Thursday, 18 September 2014

The man from Grand Rapids

Following on from the sorry business of the child with a brain tumour who absconded (see http://psmv2.blogspot.co.uk/search?q=proton), I realised that I did not have a clue what JW's were, apart from being people who were apt to pester one on one's doorstep.

So off to Google and then, via Wikipedia to Amazon, where I lighted upon the splendid book illustrated left, written by a professor of systematic theology at the Calvin Theological Seminary, Grand Rapids, Michigan (see http://calvinseminary.edu/ or around gmaps 42.9298204,-85.5847972 where there seems to be quite a complex).

A book which started life in 1983 in Exeter as a paperback and was then bought for the Bradford Reference Library who had it converted to a hardback by the cunning insertion of thick grey cardboard into the paper covers. Plus a very loud notice inside the front cover, in red, prohibiting its removal from the library. From thence to me.

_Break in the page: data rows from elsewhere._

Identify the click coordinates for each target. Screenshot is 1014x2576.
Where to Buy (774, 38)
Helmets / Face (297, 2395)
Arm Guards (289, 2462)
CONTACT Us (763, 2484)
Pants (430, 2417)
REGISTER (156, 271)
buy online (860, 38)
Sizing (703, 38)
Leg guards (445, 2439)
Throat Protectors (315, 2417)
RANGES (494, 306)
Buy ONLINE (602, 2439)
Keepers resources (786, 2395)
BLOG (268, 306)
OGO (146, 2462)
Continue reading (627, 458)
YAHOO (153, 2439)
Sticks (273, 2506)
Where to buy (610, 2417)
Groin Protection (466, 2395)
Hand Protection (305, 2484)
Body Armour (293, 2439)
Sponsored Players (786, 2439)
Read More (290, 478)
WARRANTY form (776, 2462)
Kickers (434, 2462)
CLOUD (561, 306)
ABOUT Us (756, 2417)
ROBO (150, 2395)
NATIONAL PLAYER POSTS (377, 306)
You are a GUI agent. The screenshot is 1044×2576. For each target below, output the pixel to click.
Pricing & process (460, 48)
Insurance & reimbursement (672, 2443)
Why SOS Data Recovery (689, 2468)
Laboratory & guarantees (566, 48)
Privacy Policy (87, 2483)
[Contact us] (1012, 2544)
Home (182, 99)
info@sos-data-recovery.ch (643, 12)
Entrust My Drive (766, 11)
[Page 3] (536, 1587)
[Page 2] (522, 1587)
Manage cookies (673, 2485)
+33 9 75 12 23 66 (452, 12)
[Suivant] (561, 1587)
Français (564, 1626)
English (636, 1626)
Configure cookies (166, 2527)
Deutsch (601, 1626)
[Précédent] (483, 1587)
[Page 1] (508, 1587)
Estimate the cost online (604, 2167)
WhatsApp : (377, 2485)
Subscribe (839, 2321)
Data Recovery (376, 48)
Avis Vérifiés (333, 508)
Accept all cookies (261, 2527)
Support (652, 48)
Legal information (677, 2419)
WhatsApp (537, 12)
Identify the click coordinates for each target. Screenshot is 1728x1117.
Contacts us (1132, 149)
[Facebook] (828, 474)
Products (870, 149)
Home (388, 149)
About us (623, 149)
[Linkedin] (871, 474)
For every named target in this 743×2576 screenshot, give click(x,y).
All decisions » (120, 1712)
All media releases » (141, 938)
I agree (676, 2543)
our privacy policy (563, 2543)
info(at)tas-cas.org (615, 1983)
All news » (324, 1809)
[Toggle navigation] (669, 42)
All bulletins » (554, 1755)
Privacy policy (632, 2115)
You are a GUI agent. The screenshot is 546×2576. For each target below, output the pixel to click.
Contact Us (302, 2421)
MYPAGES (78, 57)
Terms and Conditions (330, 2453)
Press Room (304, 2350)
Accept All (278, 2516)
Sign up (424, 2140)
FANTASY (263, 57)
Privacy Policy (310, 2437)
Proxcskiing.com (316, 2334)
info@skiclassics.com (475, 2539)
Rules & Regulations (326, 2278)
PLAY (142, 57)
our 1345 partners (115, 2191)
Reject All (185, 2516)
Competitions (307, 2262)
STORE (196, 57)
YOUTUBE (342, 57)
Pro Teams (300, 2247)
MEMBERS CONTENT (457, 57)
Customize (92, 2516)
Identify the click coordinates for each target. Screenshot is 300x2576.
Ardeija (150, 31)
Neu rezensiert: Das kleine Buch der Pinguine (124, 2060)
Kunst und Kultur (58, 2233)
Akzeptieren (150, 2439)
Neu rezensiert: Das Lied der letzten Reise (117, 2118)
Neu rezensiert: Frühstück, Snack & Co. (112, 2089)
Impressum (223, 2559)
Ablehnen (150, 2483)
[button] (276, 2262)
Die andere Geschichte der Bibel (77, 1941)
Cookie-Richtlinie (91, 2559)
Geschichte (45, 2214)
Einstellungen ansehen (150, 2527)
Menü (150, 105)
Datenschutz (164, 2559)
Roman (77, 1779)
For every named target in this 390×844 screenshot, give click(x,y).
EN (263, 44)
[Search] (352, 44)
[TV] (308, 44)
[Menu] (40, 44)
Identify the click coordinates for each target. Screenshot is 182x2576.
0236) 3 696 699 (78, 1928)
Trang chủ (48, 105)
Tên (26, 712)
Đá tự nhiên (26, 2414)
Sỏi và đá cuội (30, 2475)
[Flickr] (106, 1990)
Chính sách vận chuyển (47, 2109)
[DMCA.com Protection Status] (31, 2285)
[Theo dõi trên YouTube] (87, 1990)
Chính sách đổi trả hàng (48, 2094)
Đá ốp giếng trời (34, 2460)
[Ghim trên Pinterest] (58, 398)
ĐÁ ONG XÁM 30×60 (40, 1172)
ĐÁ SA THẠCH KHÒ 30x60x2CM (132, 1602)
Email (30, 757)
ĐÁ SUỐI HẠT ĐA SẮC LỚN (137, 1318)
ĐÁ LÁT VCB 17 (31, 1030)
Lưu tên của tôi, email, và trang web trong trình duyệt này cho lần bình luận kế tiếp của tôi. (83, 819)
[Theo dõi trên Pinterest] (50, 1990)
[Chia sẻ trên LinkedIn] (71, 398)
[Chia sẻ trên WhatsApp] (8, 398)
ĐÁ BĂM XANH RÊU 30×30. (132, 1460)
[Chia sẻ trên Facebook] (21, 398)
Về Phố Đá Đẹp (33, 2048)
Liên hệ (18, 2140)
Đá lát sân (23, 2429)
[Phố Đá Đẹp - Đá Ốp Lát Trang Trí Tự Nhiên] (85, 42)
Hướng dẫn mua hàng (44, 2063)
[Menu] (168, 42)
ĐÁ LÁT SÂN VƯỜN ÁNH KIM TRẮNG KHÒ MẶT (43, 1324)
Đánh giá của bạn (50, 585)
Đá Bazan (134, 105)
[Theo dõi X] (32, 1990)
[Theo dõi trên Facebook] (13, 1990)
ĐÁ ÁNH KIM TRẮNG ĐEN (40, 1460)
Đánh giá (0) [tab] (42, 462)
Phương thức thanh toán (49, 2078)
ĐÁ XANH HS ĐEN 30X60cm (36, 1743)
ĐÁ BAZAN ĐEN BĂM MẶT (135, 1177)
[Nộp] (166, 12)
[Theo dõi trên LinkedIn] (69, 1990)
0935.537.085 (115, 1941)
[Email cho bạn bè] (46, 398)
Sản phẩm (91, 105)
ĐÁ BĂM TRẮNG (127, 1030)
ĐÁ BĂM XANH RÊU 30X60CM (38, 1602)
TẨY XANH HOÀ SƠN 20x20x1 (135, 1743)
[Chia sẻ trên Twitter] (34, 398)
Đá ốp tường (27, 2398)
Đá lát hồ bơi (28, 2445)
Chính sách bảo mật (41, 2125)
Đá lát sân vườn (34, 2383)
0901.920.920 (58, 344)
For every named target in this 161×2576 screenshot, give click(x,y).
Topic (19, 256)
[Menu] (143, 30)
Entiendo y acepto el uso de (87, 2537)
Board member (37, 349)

I now now that all four outfits, while claiming to be founded on both parts of our Bible, the old and new testaments, cannot really be considered to be part of the Christian community.  Each in their own way has added an additional volume to the corpus of revealed truth which takes precedence over the volumes which have gone before, the volumes which we know, love and have signed up for. All of them get into a terrible muddle about important things like the nature of the trinity (the sort of muddles which used to cause riots in Constantinople back in the early centuries of the Christian era) - and the author of this book, presumably a Calvinist, takes them very seriously to task. Fights them on their own ground.

All of them started out in the USA in the 19th century, seemingly from people with a Protestant, not to say Calvinist background. About the same time as we were having various evangelical & ecclesiastical revivals over here. But unlike over there, our revivals were more by way of the last wrigglings of something on the way out, the death throes, rather than any kind of a rebirth or renewal.

All of them hold to some very bizarre beliefs and it is hard to imagine how or why people would sign up to such stuff - say around 5 million of them, maybe half in the USA, taking the four cults together.

But the author is a sensible chap in other ways and understands that these cults do have something to offer which his own church, and others like it, do not. That they, for example, provide havens for certain kinds of needy or unstable people. So he provides practical guidance for those who seek to wean cultists back to the true faith, guidance which includes warning the lay off tricky theological disputes about such matters as the nature of Satan or the provision of ice cream in heaven. Leave that sort of thing to the professionals, although readers might care to see what HaĊĦek has to say on the latter point (see, for example, p138 of the Heinmann English edition of 1973).

PS 1: I once knew a chap who made a point of inviting JW's in occasionally. He and and his wife would sit back with the vino while the JW's were invited to strut their stuff in the middle of the room, by way of an alternative to television. Whereas on the few occasions when I have had the chance, I just gave them the brush of.

PS 2: I remember the rather expensive looking Christian Science Reading Room in the Cambridge of my youth, although I don't remember ever getting a satisfactory explanation from my parents as to what it was all about. Perhaps like me until recently, they had written them off as cranks and not bothered to inquire further. But it does seem to have come down in the world as Google takes me to a rather scruffy blue shop at the wrong end of Regent Street (streetview 52.1998447,0.1267997), whereas the expensive looking shop I remember, all light brown oak paneling, was somewhere else, perhaps Sidney Street. According to my memory anyway. I shall have to make enquiries.